Within the church,  by long tradition,  theology  -  reflection on religious faith  -  has been left to the clergy.   The clergy represent authority,  and they are expected to communicate,  in a digested form,  information sufficient for the spiritual health of church members.   This situation robs most Christians of any opportunity to contribute to the wisdom of the church.   It blunts their initiative.   It deprives the church of a major source of insight.   We look for theology by the people,  for the people.   That will be possible only on a foundation of reason.

Unfortunately,  the church speaks to the surrounding world,  still,  in accents of authority,  from a position of moral and spiritual superiority.   This approach will have to be unlearned if genuine communication is to take place.   We desire equal conversation with people beyond our own faith community,  who are nevertheless as seriously concerned about what is ultimately real and significant as we are.   In that conversation we would expect to receive as much as we might be able to give.

 

 

Reason has a  'garbage disposal'  function.

James Russell Lowell wrote that  "time makes ancient good uncouth".   When religious organizations and their teaching go unquestioned they tend to preserve much ancient good to the point where it becomes more than uncouth.   It takes reason to clear the rubbish away.   The process can be painful,  because of conservatism and understandable respect for tradition,  and because this is a task that can never be completed once and for all.

If the vocabulary of worship is allowed to stagnate until it is obviously archaic,  and if the Bible is read and quoted in a translation that is 400 years old,  God becomes remote and archaic too.   The classic expressions of Christian teaching,  such as rhe Nicene Creed and the theology of Thomas Aquinas,  are built on a basis of Greek philosophy which doesn't carry any special weight in the modern world.   It is very hard for Christians,  even if they are prepared to make the effort,  to tune in to the ancient doctrines.

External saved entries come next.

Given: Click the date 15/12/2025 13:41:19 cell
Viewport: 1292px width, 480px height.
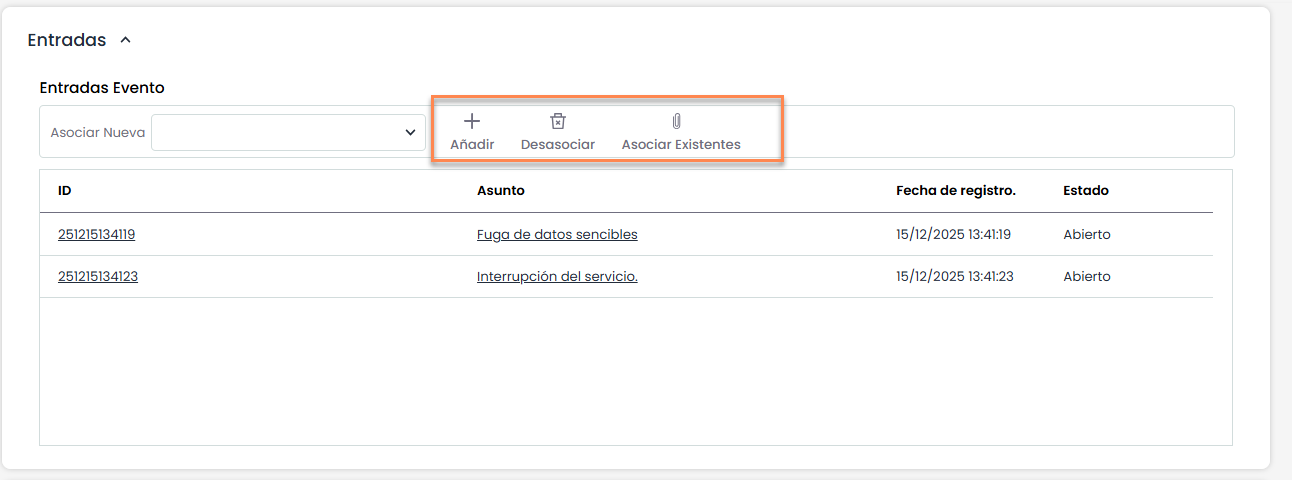Looking at the screenshot, I should point(953,235).
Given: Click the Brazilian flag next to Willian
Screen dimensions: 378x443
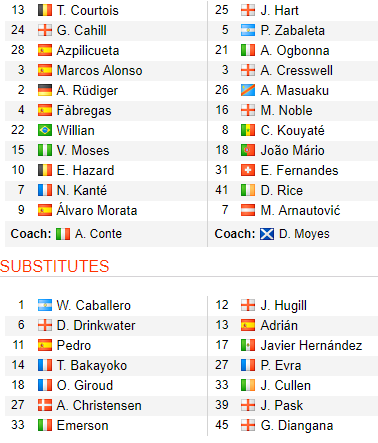Looking at the screenshot, I should pyautogui.click(x=45, y=130).
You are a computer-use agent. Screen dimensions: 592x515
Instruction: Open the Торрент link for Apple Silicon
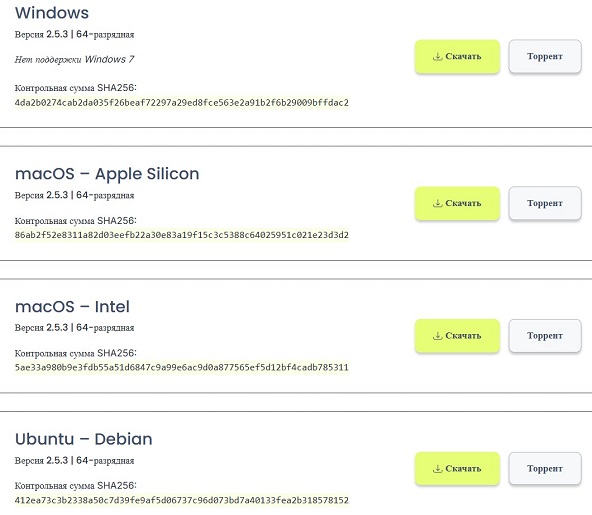pos(545,204)
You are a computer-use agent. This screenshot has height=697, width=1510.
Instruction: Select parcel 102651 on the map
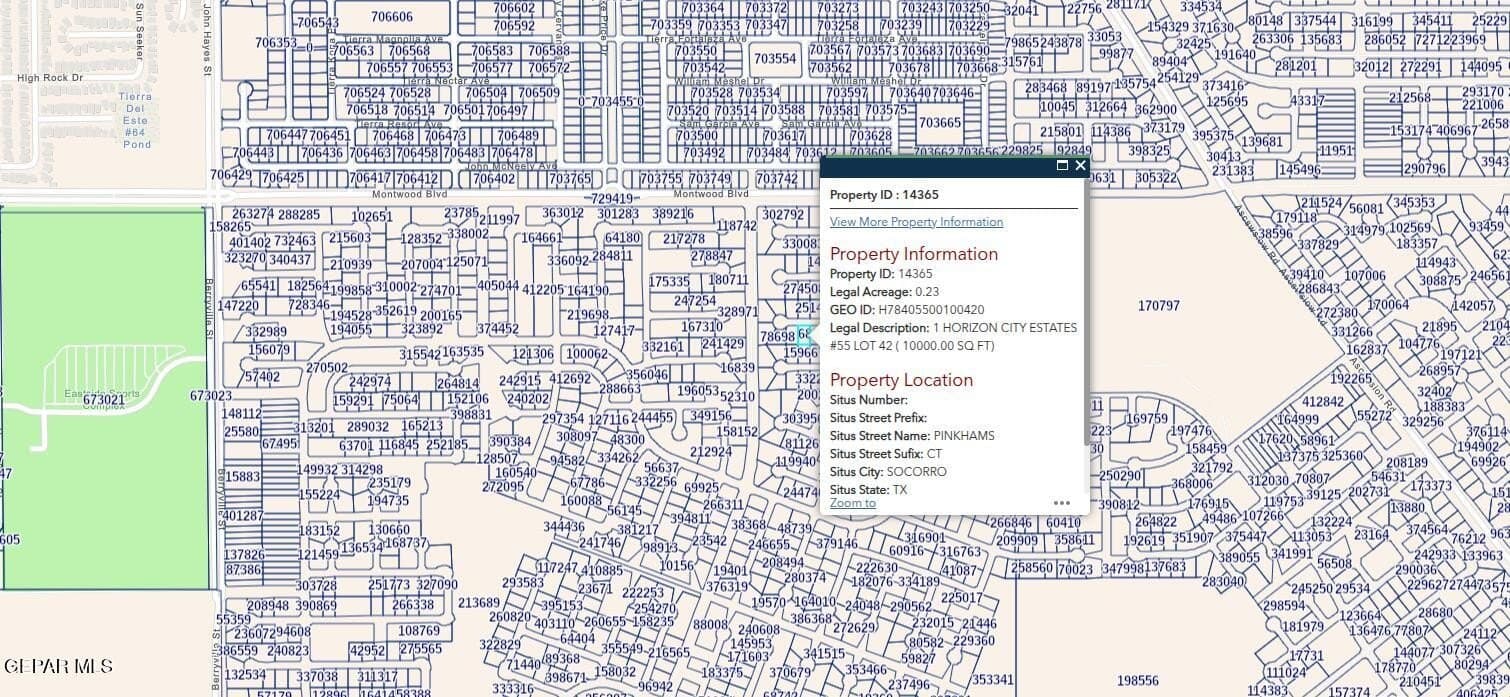(372, 217)
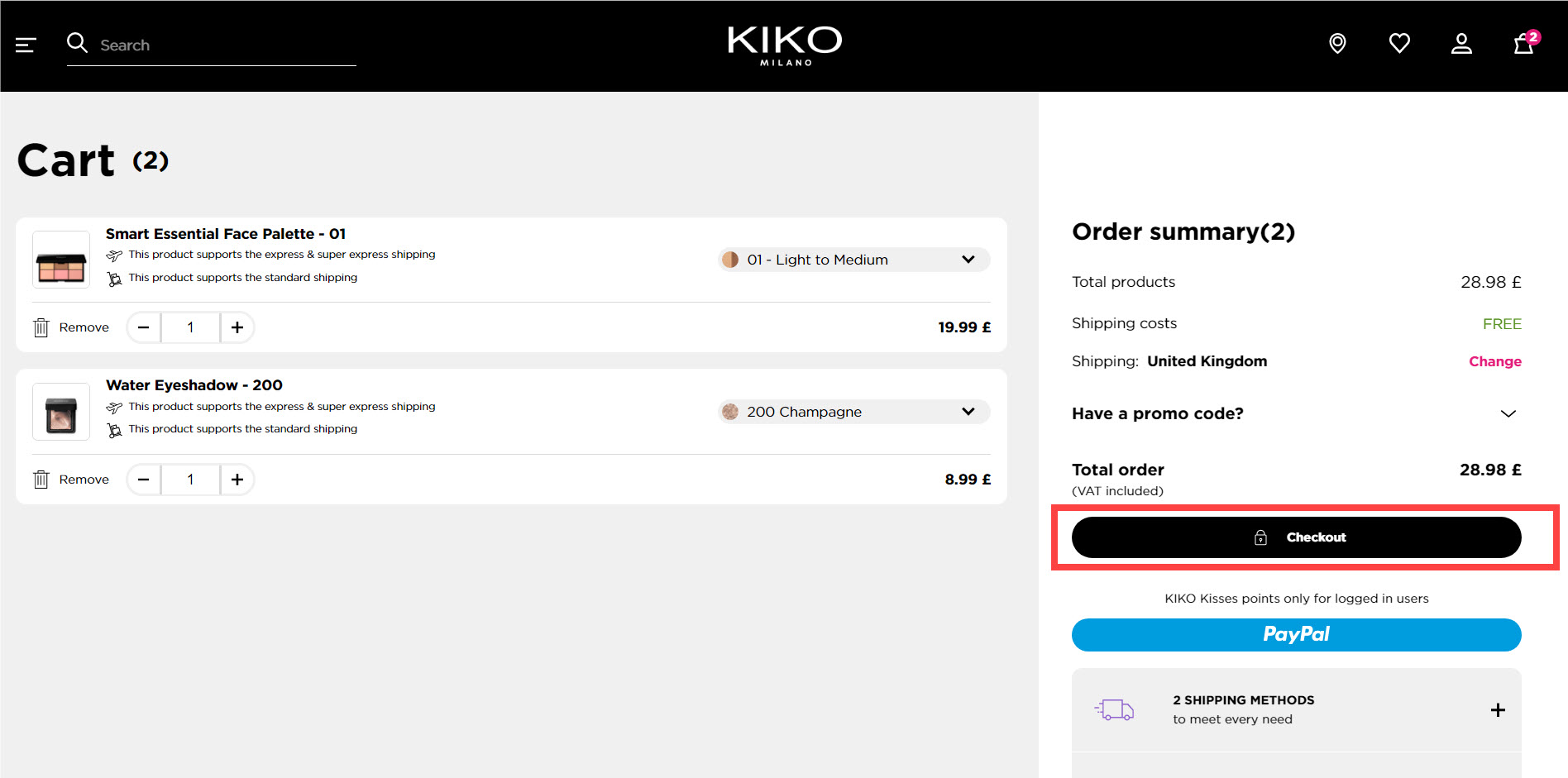Screen dimensions: 1568x778
Task: Open the wishlist heart icon
Action: pyautogui.click(x=1399, y=43)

The problem is especially acute when it is language itself that perpetuates error,  for language is instinctive,  and difficult to change.   The masculinity of God,  and the subordination of women to men,  are taken for granted in most of the Bible.   These beliefs have become enshrined in common speech.   Language needs to be renewed so that it tells the truth that has become obvious to many Christians and non-Christians too.   Some churches are trying to meet this difficult challenge,  some are not.
 

In conclusion,  then,  religion comes under strong attack in the name of reason.   We recognise the force of much of the criticism.   We accept the challenge to present our own faith in a way that not only meets such criticism,  but positively welcomes the creative contribution of reason itself.